▶ **PROBLEM TO SOLVE**
Reproduce each record exactly, but exclude every picture.
** Opening INPUT RECORDS block **
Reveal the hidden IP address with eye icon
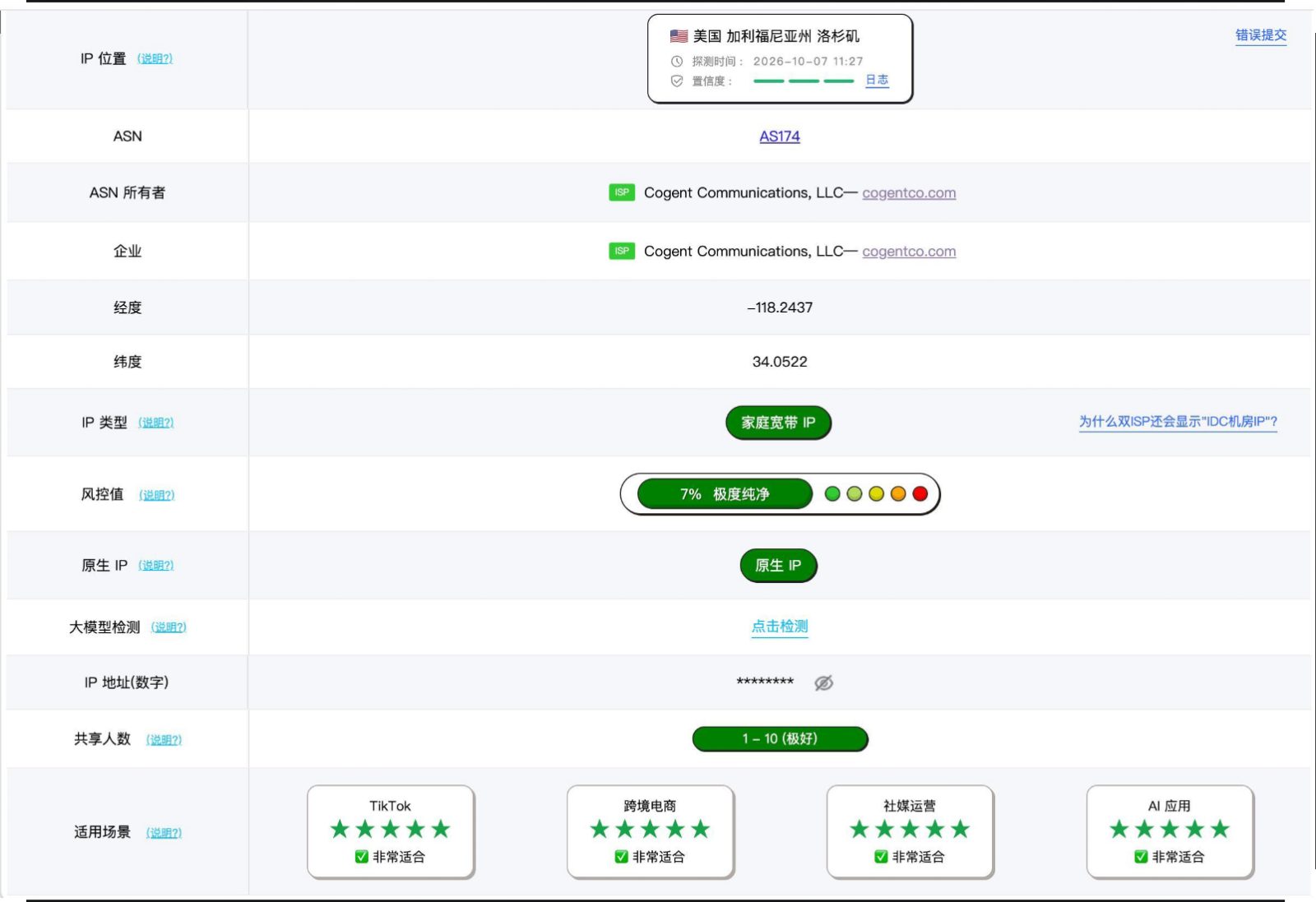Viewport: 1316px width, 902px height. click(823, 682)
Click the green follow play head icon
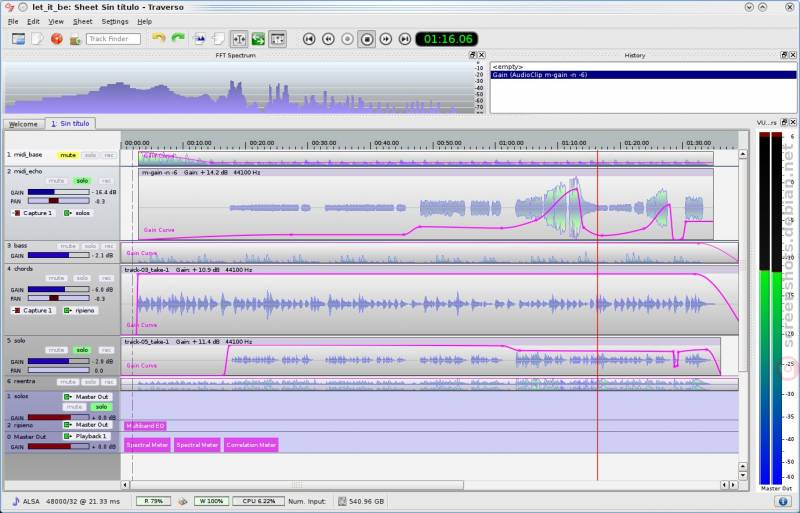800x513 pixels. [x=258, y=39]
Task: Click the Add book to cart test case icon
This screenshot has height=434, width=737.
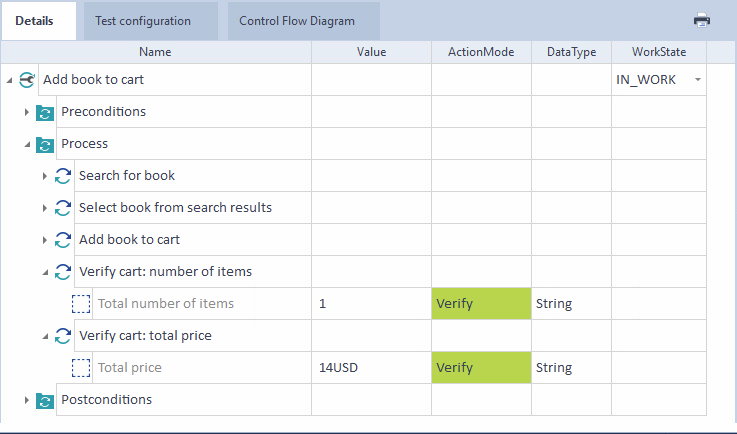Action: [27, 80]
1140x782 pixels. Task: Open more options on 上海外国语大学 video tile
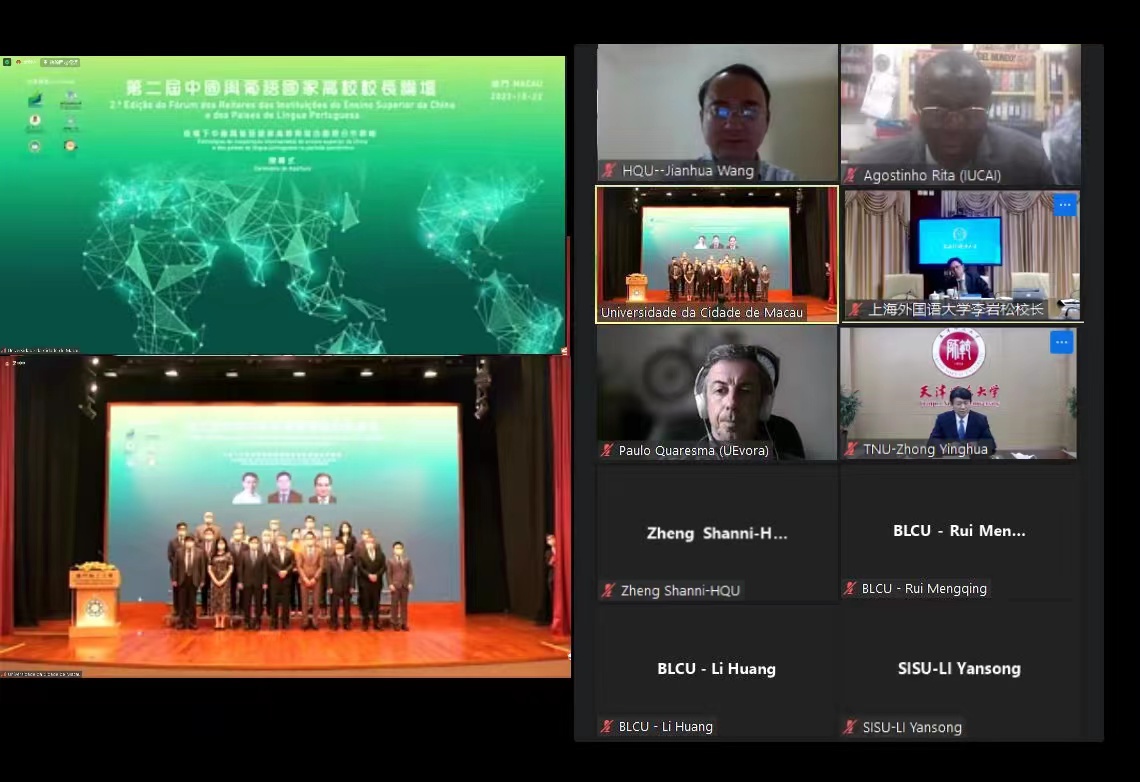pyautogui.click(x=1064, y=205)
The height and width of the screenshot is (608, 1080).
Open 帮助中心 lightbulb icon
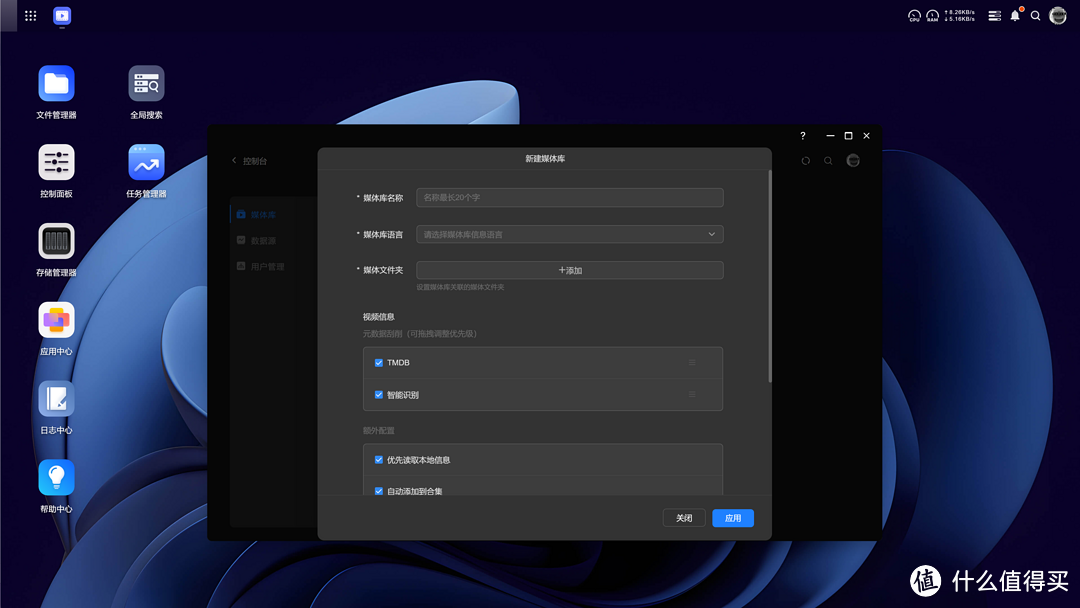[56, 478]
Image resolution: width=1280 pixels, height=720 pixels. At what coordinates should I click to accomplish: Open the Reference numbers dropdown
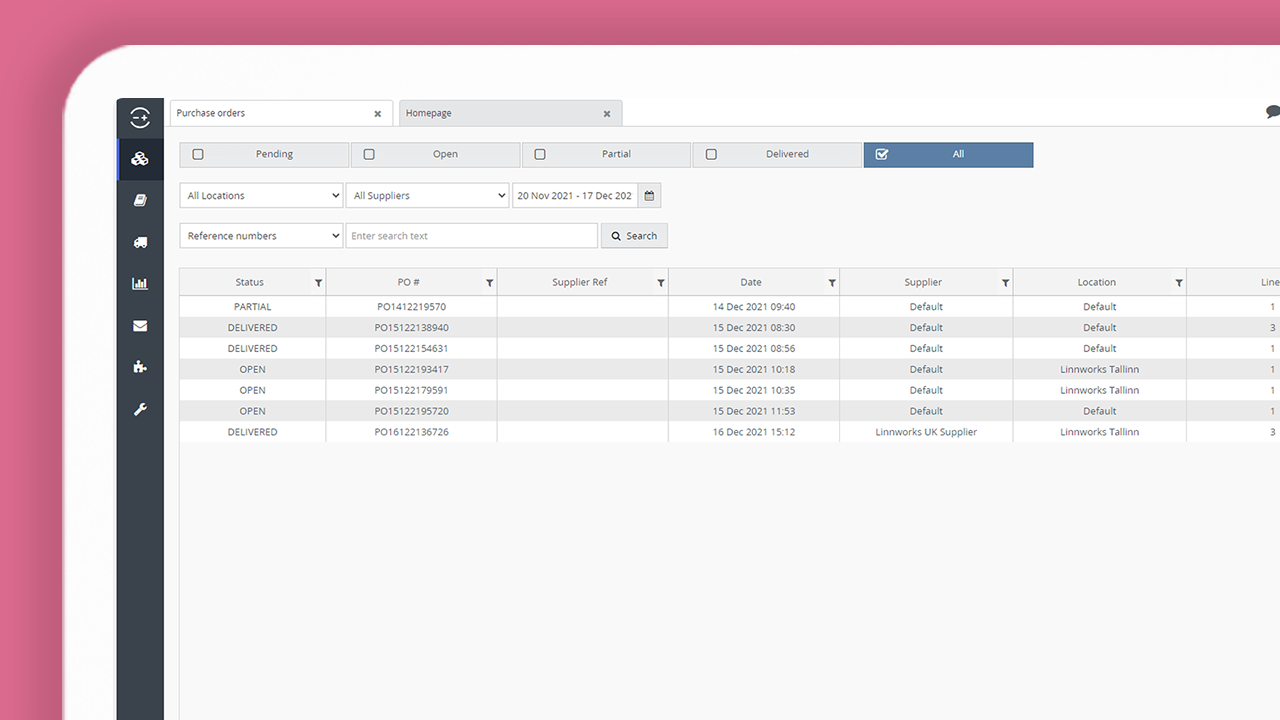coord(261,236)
** Closing INPUT RECORDS block **
▶ **RESULT FOR THIS EXERCISE**
Reveal the hidden IP address with eye icon
Viewport: 1316px width, 902px height. click(823, 682)
Click the green follow play head icon
800x513 pixels. [x=258, y=39]
Task: Click the Add book to cart test case icon
This screenshot has height=434, width=737.
Action: [27, 80]
1140x782 pixels. Task: Open more options on 上海外国语大学 video tile
pyautogui.click(x=1064, y=205)
The height and width of the screenshot is (608, 1080).
Open 帮助中心 lightbulb icon
[56, 478]
Image resolution: width=1280 pixels, height=720 pixels. At what coordinates should I click to accomplish: Open the Reference numbers dropdown
coord(261,236)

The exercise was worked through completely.